Four years ago, Joe Sapere had nothing but open road and clear skies in front of him.
The Chesapeake, Va., man was twice retired -- as an Air Force colonel in 1989, then as a fourth-grade teacher in 1998. He had sold his home, bought a 35-foot travel trailer and set his sights on the world.
Then it all came crashing down.
Sapere had his left foot amputated after a skydiving accident in February 2000. That's when he came up with a new vision: a bike ride across America.
"The idea was just a goal that I set when I was lying in my hospital bed four years ago," said Sapere, 64, a founding member of Amputees Across America, organized under the nonprofit Alabama Association for the Physically Challenged.
Sapere and three other riders -- Linda Holt, 48, of Georgia, Kip Peavy, 54, of Montgomery, Ala., and James Thayer, 42, of Peabody, Mass. -- will pedal into Pittsburgh this week. The 4,700-mile transcontinental journey started June 2 in San Francisco and will end Aug. 6 at New York City's Rockefeller Center.
On Wednesday, the group will visit HealthSouth facilities in Harmarville at 10 a.m. and in Sewickley at 4 p.m. At 10 a.m. Thursday, the cyclists will visit a HealthSouth facility in Monroeville before heading on to Altoona, Blair County.
Sapere coordinates the cross-country trip, which is now in its third year and aimed at demonstrating to people who have lost limbs due to accidents, injuries or illnesses that they didn't leave the rest of their lives back on the operating table.
The jaunt last week included a parachute jump just outside of Chicago.

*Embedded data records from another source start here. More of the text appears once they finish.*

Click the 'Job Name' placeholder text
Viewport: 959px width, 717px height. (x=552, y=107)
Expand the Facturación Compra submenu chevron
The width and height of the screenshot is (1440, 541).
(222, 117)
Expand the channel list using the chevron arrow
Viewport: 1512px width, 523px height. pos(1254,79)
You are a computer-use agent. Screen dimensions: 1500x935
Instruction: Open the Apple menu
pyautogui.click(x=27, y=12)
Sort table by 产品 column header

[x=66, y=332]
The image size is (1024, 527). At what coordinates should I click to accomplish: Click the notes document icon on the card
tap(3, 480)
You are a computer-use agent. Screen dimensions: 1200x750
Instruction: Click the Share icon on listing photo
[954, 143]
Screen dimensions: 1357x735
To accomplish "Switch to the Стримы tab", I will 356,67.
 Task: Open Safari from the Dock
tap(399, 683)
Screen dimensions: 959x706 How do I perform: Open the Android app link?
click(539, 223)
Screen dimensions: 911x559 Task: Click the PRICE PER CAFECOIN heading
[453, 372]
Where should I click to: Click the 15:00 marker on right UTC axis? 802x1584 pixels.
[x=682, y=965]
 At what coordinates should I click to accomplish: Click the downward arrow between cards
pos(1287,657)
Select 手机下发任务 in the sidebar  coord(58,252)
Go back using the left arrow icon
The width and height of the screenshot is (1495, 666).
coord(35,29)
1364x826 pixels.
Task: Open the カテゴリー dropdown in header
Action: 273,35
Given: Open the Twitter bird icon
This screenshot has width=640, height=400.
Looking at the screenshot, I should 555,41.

"Skydiving is something I never thought I'd do, and it was a thrill, but I don't really think I'm ever going to skydive again," said Holt, 48, the first woman on the tour.
Holt was dropping her 5-year-old daughter off at day care in Baltimore when the two were struck by a car. Her daughter, now 18, suffered some scrapes and a cut.
Holt wasn't so lucky. Her ankle was mangled to the point where she lived in pain and went through a number of unsuccessful surgeries before deciding that her prospects for pain-free living would be better with a prosthesis.
"For 12 years I felt very handicapped, but not anymore," Holt said. "Amputation does not mean your life is over. As in my case, it sometimes means you get your life back."
Asked if he ever envisioned himself biking across the country, Peavy quipped, "I still can't."
But when Amputees Across America rolled through Montgomery last year, he expressed interest in joining them. When his application was accepted, Peavy said, he couldn't turn it down.
Peavy lost a leg five years ago when the car in which he was riding was rear-ended by an 18-wheeler.
He recalled feeling uneasy as he climbed onto a bicycle for the first time in years.
"I got about a half-mile from my house and said 'How am I going to get back?'" Peavy said. "But this has been the most incredible and awesome thing I've ever done -- not just the bike rides but the visitations."
Sapere keeps telling his charges -- each of whom will have pedaled about 1,500 miles over a two-month period -- that the trip through Pittsburgh will be entirely downhill.
"Of course, he's been saying that since we got out of Colorado," said Thayer, who also was recruited last year when the tour came through Wichita, Kan., where he had been a motorcycle police officer until a near-fatal accident seven years ago.
"The most important part of the story is getting to meet with other new amputees," Thayer said. "For some people, their lives are a daily struggle."